Home>バックナンバー>2015冬号TOP>症例から学ぶ

 当院では、「1,000歩マップ」などのパンフレット(図2)を用意し、診療の帰りに少し遠回りして1,000歩を体験していただいている。歩数を1,000歩増やすとウエスト・ヒップ比と体重が減少し、1万歩/日に増やすと、体重は平均2kg減少する1)といわれている。
 また健康運動指導士と理学療法士が、外来の待ち時間を利用して、無料の運動相談(20~30分/回)を行っており、その相談を通じて見える、患者の運動に対する実態について紹介する。

 

 2013年8月~2014年4月に行った糖尿病患者の運動相談は318名で、医師は運動習慣確立や減量を目的として運動相談を患者に勧めることが多いが、実際に患者が相談した内容は運動習慣確立・運動量調整が一番多く(56.9%)、ひざや腰の疼痛管理や予防(26.9%)、ストレッチ(3.7%)、肩こり(3.4%)であり、血糖コントロール(3.0%)、減量(2.4%)は少なかった(図3)。
 運動ができない理由に、肥満や加齢に伴う膝や腰の疼痛が運動の阻害要因となっていることも多い。われわれの運動指導でも、まずは疼痛管理の指導を行った患者は全体の15%程であり、そのうちの4分の1はBMI30以上の中等度肥満者であった。
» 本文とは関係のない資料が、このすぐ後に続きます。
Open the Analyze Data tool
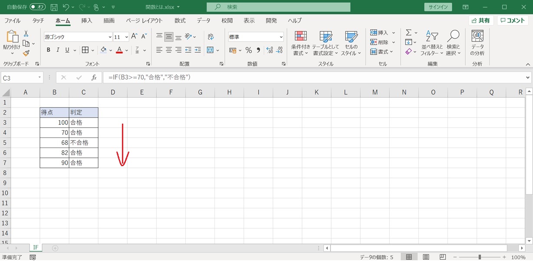The height and width of the screenshot is (262, 533). click(x=477, y=43)
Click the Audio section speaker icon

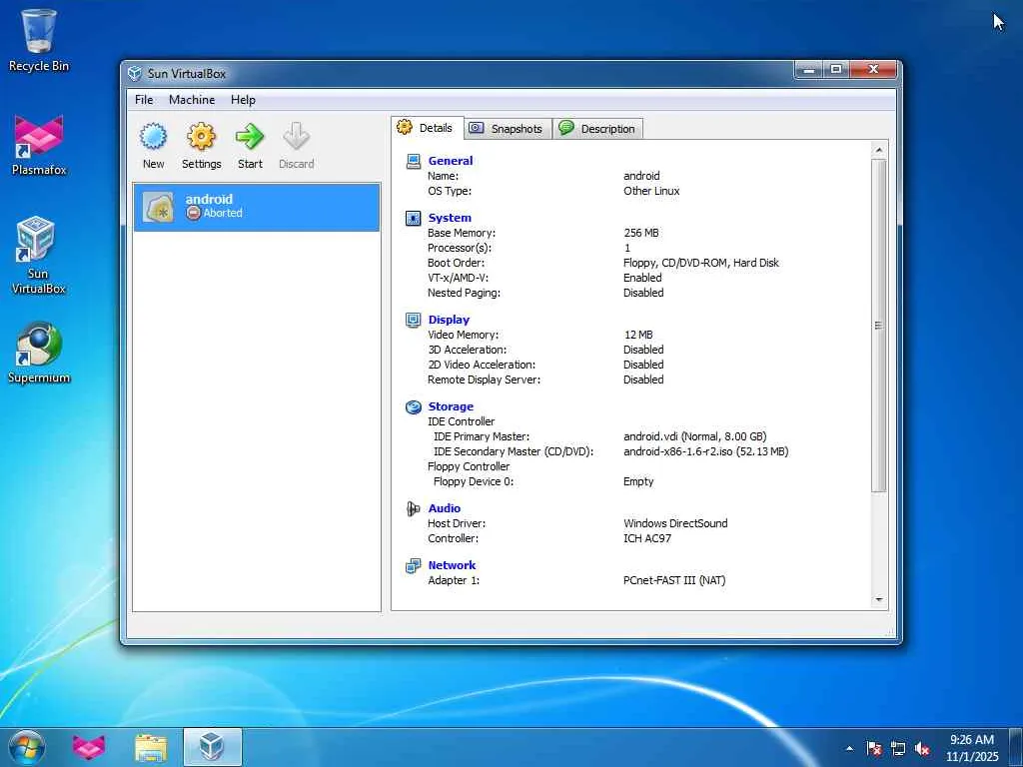click(x=414, y=508)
運動への意欲はあっても痛くて十分な強度の運動ができない場合には、座位でもできる簡単なストレッチや筋トレ(椅子座位なら大腿挙げ運動や膝の曲げ伸ばし運動、立位ならハーフスクワットなど)をテレビのCM時間や歯磨き時間などを利用するよう勧めている。
 限られた診療時間の中で効率的に運動指導を行うために、現在よりも「+10分もしくは+1,000歩」の運動を指導してみると良い。日常の買い物で、行きは少し遠回りをしたり(帰りは荷物も重くなるので通常通りの道で)、スーパーでは2~3周店内全体を歩いてから買い物を始める。仕事をしている患者には、帰り道に少し遠回りしてみるなど、1,000歩(約10分)となる歩行をできるだけ具体的に示すと実行につながるようである。「一駅手前で降りて歩きましょう」というアドバイスをすることもあるが、“一駅”は、通常20~30分、2,000~4,000歩の運動であり、運動習慣がまったくない人が始める運動としてはなかなか実施が難しい印象である。